## Work instruction
When the string "This" occurs in a line of the records, show that line.
Data for the task: Begin
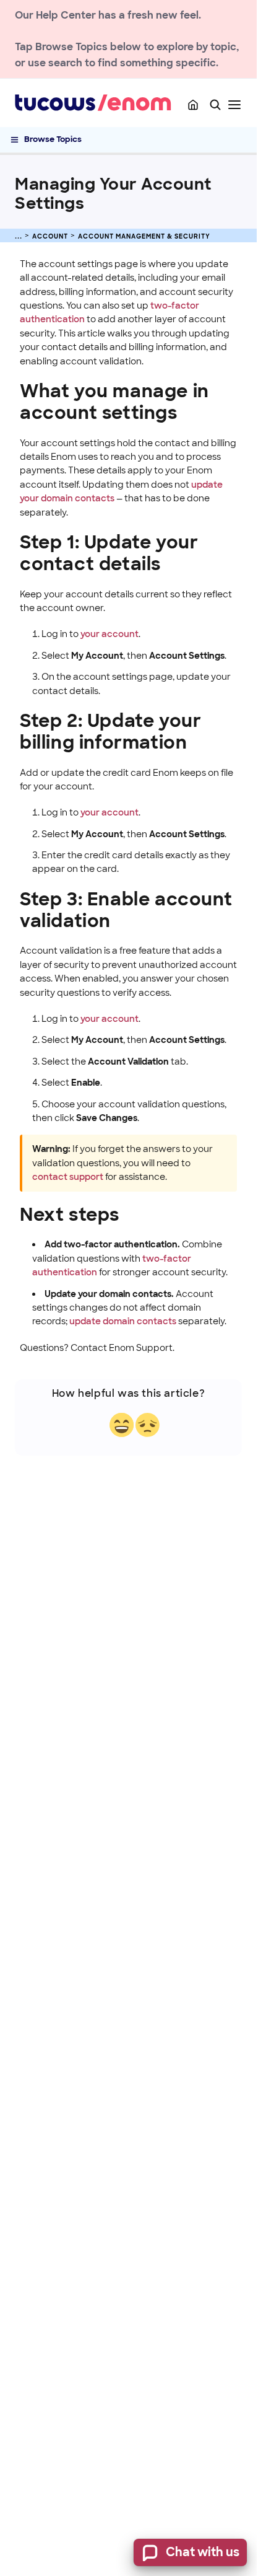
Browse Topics (53, 139)
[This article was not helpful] (147, 1425)
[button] (215, 105)
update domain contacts (122, 1321)
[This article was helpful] (121, 1425)
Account (50, 236)
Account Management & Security (144, 236)
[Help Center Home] (193, 104)
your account (109, 634)
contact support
Data for the task: End
## Problem solution
[This article was not helpful] (147, 1425)
[This article was helpful] (121, 1425)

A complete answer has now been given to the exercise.